_ACTIVITY_. Pull every line containing "Options" from the listing.

☆ ☆ ☆ ☆

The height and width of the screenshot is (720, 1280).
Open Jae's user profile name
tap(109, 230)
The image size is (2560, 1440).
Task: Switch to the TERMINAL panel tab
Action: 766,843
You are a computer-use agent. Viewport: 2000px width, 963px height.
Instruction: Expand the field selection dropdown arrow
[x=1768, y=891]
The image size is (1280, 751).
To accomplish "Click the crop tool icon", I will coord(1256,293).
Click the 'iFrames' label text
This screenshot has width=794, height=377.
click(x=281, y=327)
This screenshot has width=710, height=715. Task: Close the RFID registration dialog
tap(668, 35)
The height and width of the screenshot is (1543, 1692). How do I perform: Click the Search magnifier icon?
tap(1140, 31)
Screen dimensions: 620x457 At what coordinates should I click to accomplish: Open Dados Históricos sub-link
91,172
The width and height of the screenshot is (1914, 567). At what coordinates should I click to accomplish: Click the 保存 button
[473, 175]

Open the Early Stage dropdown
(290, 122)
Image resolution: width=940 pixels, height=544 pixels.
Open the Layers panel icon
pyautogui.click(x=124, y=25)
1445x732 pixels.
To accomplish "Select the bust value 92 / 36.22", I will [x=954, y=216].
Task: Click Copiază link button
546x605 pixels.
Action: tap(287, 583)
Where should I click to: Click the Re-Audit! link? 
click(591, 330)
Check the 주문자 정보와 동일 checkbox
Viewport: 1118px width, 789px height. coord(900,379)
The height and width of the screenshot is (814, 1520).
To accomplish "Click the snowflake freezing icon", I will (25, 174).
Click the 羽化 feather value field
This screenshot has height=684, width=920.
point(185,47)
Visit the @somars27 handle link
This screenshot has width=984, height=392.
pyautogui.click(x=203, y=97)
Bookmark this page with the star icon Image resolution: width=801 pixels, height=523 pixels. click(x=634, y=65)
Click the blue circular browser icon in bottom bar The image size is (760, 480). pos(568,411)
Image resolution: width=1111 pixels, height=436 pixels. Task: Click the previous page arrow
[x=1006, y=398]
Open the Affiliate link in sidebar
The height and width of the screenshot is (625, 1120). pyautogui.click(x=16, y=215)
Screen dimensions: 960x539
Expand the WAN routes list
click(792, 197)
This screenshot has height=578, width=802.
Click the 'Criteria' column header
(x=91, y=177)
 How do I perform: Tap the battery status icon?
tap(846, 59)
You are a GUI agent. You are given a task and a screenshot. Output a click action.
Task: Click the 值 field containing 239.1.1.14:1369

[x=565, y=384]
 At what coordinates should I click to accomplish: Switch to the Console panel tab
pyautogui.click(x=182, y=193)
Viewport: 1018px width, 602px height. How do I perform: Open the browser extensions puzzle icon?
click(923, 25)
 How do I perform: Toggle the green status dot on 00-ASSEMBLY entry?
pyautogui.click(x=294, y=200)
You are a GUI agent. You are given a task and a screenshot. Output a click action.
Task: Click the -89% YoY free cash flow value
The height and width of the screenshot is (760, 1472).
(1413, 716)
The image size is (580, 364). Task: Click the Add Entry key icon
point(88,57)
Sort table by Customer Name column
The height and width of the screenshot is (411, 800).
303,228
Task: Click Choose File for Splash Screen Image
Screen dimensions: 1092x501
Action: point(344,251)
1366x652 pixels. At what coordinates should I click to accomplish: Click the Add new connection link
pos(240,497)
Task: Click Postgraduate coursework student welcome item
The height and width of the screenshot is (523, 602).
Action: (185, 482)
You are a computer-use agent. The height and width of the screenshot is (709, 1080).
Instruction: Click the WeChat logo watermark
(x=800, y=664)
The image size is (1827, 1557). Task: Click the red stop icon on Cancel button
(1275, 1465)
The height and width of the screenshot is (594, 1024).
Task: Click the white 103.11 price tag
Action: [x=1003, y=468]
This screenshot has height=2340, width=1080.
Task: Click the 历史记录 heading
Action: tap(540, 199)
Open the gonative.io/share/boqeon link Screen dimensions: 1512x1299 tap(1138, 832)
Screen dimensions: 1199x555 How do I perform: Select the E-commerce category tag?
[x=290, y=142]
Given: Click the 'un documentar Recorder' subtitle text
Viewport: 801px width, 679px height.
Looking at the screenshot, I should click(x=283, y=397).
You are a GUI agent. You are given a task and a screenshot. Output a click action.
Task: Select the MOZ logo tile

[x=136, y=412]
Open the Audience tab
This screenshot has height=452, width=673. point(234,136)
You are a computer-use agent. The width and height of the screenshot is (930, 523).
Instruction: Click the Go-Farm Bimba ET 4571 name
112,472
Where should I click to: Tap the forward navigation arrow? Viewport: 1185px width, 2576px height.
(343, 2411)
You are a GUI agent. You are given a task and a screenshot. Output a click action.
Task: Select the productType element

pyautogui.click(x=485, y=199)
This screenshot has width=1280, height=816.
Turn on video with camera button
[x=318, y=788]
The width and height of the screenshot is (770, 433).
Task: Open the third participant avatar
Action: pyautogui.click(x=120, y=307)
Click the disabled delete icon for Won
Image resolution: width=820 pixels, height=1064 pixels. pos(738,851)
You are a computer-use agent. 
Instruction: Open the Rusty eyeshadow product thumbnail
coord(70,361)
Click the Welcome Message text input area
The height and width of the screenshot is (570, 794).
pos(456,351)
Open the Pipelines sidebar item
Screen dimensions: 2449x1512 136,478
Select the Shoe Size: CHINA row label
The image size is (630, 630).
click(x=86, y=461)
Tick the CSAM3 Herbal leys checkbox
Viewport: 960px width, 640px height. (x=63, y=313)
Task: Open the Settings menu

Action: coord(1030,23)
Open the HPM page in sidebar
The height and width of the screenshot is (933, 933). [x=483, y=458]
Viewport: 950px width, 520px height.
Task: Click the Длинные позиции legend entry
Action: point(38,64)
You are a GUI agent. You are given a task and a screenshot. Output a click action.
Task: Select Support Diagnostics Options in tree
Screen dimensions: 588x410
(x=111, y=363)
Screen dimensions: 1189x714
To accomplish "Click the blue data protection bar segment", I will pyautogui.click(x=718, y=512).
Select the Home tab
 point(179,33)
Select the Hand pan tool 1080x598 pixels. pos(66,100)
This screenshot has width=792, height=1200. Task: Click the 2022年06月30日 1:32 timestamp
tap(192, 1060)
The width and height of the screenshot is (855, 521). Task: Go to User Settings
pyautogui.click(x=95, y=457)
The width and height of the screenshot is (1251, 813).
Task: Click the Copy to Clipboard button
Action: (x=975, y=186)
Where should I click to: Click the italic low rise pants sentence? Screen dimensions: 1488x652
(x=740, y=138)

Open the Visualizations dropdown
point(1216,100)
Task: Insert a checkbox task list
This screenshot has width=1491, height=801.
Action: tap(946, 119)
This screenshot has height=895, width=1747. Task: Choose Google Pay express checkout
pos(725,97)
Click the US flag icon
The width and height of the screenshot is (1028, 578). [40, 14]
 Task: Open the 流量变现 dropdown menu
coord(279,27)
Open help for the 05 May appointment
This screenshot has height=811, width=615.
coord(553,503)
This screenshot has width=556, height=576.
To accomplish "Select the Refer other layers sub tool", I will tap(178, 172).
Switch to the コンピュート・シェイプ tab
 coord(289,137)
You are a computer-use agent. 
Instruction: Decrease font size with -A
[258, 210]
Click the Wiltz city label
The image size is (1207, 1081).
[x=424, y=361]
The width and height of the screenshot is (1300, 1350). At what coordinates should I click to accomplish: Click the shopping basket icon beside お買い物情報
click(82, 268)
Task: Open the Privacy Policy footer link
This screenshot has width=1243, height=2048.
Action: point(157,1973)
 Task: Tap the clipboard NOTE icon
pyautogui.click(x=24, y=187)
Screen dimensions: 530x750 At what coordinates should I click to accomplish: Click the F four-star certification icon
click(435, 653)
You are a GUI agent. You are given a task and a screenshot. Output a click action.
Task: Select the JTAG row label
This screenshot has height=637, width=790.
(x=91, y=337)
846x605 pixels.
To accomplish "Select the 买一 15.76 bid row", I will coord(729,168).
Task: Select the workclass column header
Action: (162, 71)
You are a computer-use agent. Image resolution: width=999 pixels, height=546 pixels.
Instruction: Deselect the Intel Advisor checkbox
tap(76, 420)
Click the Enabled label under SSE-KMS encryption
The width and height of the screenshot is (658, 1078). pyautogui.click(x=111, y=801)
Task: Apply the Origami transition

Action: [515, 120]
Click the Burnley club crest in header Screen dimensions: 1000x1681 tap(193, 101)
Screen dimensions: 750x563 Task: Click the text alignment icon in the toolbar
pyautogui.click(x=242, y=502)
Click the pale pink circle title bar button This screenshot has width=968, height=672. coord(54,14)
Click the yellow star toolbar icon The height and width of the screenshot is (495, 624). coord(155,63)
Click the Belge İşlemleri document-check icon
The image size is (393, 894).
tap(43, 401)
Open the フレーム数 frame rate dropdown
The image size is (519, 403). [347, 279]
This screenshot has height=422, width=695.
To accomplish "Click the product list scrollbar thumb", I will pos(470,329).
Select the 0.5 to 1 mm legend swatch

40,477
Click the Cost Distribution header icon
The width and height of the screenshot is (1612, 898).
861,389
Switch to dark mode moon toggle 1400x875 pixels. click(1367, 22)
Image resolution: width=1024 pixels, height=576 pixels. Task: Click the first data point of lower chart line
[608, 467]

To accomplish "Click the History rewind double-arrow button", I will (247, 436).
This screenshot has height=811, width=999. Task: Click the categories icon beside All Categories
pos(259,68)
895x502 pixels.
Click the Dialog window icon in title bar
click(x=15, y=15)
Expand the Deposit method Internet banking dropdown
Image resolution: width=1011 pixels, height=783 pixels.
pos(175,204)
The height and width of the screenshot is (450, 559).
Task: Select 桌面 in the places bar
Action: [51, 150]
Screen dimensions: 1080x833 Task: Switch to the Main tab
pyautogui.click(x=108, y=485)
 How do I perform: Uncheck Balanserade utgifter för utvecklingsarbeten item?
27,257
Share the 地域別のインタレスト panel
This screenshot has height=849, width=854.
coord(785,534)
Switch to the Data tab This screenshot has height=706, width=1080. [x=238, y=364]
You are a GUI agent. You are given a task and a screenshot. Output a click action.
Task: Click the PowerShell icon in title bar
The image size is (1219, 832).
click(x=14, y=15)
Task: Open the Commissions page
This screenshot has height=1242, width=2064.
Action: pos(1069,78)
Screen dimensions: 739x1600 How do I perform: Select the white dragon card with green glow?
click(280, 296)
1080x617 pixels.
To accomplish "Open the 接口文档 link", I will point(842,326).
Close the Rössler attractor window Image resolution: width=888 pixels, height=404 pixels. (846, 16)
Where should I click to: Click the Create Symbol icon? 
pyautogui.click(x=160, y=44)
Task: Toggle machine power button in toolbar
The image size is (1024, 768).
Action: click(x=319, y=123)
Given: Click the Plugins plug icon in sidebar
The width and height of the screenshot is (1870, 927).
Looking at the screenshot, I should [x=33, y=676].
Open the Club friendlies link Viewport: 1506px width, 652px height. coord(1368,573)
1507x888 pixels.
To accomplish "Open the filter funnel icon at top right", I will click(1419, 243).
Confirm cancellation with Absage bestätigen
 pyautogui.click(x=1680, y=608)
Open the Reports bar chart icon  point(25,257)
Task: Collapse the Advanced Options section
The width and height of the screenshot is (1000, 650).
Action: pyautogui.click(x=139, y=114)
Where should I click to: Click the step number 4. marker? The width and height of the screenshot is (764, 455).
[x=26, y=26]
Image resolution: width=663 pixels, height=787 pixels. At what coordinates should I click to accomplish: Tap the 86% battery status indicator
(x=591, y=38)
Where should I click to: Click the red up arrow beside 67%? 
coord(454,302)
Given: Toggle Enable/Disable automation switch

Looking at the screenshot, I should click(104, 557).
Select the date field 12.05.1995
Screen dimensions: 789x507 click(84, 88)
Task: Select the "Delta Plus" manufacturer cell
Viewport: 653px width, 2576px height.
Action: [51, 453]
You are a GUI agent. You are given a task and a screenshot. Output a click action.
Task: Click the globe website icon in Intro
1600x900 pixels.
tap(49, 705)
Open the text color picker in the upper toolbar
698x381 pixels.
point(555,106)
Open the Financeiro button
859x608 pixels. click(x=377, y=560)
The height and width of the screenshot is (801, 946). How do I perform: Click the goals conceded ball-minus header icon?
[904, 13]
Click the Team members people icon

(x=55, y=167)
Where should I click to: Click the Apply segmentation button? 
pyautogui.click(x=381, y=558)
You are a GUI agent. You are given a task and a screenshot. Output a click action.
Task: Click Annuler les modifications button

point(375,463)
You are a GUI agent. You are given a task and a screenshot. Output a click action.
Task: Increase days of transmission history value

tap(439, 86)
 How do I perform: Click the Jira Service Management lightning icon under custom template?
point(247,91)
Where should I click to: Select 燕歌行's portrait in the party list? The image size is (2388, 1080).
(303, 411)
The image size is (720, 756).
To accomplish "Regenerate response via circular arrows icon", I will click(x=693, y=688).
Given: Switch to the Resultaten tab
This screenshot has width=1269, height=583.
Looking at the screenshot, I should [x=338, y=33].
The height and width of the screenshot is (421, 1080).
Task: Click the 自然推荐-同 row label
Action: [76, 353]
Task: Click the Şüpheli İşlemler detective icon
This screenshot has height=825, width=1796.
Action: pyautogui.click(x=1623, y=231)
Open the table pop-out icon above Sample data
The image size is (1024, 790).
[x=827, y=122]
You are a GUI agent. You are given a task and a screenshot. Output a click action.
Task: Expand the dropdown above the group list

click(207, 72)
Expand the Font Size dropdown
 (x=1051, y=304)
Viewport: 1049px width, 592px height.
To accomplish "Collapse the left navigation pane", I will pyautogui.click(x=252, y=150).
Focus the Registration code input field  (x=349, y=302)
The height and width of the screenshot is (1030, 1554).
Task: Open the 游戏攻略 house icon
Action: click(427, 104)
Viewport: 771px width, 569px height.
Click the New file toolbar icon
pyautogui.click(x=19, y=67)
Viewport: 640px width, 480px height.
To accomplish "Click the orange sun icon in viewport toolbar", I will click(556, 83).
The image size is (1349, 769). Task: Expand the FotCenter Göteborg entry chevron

☆ ☆ ☆ ☆

_ANSWER TO THIS TASK_.
Task: Select Support Diagnostics Options in tree
Task: Collapse the Advanced Options section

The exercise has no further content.